**YOUR OBJECTIVE**
Gather every line in the entries below that contains the string "gutter", copying each one as it appears. Case counts.

**RECORDS**
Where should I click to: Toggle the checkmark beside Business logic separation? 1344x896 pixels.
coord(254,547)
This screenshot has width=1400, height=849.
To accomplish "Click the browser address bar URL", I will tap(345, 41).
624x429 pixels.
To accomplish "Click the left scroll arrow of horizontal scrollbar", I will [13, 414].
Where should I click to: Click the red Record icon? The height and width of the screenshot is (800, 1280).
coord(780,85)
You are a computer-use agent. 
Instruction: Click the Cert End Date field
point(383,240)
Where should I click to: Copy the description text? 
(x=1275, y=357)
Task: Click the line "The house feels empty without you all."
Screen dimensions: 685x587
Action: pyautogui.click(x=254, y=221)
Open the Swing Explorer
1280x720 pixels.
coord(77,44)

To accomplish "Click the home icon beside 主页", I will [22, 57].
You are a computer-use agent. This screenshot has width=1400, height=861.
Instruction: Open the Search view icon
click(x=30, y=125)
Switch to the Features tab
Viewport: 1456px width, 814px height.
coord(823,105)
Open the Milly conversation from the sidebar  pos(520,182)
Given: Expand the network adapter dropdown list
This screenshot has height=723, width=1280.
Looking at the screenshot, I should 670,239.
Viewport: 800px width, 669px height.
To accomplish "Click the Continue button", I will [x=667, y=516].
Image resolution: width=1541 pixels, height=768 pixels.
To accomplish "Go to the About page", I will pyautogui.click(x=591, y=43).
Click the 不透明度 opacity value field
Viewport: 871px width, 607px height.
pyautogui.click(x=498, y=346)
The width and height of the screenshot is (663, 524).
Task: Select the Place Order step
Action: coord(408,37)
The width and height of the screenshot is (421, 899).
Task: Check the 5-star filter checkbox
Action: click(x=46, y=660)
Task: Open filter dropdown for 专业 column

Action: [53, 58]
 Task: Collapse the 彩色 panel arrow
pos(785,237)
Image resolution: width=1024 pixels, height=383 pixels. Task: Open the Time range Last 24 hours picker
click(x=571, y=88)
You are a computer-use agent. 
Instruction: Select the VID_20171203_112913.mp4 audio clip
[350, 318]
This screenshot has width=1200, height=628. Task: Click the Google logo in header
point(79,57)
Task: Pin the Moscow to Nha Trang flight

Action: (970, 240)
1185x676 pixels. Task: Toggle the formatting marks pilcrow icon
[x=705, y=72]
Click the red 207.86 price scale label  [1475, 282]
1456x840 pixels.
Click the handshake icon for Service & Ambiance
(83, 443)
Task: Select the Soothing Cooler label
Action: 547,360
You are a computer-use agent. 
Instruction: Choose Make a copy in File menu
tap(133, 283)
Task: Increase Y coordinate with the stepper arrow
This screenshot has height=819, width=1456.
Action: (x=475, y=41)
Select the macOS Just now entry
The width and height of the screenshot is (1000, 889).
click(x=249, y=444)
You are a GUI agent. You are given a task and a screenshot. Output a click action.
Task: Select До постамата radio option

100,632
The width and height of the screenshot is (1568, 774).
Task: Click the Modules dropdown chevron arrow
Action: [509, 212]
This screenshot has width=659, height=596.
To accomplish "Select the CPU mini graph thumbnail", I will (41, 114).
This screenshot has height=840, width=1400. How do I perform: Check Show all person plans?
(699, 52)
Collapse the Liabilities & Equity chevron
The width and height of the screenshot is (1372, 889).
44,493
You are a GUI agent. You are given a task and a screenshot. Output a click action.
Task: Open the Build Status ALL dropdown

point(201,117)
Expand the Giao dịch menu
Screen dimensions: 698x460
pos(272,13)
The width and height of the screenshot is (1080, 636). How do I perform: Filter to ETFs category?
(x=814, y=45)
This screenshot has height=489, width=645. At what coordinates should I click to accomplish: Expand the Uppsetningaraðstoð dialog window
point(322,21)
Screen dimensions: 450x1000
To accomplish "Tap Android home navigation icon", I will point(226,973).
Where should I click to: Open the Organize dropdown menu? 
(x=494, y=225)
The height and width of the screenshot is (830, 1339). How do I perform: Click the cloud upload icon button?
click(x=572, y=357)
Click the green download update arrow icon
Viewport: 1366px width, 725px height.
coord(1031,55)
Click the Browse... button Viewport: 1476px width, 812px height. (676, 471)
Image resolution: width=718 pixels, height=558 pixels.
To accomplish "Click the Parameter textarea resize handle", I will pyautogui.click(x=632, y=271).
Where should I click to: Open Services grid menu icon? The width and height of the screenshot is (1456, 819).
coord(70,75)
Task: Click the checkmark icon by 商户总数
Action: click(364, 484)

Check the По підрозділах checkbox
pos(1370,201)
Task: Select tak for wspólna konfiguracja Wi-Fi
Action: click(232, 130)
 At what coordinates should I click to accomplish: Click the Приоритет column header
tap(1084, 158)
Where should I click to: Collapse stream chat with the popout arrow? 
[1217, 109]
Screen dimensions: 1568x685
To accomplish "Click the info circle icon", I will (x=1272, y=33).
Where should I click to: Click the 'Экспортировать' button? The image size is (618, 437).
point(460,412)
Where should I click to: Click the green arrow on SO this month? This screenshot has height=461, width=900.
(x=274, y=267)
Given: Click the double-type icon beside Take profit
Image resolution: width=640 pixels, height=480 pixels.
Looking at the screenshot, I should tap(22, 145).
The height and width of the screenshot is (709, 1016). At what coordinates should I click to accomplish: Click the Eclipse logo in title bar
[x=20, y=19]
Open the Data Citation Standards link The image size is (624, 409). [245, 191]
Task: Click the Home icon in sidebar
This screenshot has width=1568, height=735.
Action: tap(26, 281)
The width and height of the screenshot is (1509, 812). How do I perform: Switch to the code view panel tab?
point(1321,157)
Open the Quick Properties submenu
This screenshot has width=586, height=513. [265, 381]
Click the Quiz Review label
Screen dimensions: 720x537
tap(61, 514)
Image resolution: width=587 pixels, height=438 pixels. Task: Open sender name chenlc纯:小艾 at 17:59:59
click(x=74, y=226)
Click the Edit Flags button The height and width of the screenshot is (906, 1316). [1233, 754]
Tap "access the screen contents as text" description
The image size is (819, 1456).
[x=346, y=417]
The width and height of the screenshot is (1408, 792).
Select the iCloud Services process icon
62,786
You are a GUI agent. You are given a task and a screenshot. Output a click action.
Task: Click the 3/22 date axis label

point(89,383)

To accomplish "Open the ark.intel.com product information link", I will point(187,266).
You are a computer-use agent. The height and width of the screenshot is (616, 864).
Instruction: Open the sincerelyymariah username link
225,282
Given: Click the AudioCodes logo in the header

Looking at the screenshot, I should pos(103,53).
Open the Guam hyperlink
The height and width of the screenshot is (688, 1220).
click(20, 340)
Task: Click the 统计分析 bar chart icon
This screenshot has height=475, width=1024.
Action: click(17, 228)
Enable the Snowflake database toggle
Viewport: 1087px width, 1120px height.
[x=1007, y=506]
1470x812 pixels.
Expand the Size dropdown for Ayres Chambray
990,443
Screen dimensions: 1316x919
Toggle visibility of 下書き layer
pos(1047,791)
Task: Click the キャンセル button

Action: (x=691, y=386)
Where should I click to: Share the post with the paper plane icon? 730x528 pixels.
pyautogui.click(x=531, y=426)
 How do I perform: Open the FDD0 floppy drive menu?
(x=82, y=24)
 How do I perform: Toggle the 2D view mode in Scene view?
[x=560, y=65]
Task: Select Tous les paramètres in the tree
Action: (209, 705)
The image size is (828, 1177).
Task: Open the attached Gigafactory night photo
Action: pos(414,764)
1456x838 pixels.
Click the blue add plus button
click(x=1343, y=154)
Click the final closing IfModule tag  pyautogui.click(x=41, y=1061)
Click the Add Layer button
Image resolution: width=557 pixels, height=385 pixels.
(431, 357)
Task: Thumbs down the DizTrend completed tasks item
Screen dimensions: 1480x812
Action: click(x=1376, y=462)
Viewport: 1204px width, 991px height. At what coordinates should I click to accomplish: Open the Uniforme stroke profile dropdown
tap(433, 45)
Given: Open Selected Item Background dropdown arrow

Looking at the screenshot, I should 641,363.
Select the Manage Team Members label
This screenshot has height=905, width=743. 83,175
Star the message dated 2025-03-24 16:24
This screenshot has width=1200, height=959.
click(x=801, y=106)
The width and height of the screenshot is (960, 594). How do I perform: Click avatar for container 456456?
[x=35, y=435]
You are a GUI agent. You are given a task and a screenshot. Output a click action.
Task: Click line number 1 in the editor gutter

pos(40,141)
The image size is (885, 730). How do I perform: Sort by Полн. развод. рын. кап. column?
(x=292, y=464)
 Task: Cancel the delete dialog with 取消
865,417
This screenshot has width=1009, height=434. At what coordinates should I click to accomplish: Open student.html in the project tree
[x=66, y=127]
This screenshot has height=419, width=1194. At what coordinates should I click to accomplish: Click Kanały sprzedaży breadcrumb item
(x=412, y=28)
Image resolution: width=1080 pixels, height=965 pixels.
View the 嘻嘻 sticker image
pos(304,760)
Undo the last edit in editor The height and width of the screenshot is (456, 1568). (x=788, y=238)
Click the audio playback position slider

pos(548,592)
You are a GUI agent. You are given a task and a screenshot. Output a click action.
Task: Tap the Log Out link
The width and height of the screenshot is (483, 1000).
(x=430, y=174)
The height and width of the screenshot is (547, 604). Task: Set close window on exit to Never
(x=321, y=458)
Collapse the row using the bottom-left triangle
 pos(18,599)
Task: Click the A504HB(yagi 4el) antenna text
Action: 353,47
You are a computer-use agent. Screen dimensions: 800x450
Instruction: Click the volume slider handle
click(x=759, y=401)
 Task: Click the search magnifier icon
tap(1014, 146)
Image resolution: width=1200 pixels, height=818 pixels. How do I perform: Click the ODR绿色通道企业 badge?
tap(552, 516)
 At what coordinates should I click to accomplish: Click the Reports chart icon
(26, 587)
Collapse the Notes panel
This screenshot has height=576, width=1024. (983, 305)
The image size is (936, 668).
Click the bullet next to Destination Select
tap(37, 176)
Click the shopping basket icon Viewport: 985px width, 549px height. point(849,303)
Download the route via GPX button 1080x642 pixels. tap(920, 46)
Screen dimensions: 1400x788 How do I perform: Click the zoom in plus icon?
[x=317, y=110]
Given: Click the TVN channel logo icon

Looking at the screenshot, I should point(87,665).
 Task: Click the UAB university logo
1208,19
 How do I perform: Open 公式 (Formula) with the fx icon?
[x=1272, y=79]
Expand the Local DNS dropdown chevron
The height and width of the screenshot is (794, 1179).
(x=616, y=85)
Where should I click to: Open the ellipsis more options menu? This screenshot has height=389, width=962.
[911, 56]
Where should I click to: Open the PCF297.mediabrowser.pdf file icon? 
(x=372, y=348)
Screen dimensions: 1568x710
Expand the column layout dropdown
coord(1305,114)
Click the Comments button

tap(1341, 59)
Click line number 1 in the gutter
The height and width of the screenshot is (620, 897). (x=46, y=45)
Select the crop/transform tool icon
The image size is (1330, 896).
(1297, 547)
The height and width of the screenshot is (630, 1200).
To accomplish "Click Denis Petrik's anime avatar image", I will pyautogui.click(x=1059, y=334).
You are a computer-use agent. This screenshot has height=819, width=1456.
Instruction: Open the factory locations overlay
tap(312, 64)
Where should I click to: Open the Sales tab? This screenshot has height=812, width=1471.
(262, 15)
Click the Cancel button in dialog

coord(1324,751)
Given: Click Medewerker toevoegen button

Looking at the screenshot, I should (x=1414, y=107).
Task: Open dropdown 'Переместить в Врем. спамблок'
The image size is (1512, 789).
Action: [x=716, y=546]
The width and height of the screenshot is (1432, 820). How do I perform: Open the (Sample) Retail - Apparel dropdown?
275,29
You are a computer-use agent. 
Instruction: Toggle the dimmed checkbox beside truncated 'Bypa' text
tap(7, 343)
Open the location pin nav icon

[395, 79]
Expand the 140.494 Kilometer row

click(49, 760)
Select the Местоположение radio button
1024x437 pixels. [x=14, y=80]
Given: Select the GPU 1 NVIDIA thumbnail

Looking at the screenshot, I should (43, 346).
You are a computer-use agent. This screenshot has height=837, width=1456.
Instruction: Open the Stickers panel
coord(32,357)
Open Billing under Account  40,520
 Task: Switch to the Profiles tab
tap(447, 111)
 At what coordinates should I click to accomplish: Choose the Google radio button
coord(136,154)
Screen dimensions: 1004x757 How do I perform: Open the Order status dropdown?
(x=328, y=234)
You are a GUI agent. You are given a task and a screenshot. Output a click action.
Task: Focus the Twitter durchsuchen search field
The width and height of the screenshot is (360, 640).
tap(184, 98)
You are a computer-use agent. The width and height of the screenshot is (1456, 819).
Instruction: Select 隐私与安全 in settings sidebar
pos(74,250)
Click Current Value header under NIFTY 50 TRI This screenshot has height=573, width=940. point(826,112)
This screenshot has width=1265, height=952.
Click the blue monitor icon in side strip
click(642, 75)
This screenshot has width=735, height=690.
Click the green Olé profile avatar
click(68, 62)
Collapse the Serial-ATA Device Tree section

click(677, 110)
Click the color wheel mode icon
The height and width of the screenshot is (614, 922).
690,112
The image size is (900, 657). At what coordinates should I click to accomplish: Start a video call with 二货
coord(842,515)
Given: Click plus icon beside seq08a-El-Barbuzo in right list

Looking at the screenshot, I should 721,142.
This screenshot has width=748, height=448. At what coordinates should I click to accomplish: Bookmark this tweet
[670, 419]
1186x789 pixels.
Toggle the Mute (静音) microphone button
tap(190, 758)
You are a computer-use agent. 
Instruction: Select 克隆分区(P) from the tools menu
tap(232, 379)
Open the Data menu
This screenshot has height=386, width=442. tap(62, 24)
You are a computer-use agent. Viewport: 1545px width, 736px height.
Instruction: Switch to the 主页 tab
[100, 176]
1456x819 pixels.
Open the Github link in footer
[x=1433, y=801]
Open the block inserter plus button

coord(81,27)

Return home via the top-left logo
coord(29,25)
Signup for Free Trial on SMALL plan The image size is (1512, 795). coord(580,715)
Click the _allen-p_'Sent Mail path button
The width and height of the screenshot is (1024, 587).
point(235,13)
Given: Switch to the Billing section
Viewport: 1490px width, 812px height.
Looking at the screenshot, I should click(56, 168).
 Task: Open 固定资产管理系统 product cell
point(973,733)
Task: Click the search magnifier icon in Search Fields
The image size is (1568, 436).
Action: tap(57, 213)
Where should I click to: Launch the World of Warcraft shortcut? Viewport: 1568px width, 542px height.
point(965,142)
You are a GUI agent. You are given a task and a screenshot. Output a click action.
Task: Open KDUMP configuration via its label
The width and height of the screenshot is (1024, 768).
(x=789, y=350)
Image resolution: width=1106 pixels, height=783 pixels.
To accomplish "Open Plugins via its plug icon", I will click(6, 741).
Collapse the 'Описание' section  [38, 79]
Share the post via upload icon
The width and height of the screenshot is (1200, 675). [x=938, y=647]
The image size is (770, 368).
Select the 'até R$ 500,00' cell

**SOLUTION FOR THIS TASK**
Task: Click line number 1 in the editor gutter
Click line number 1 in the gutter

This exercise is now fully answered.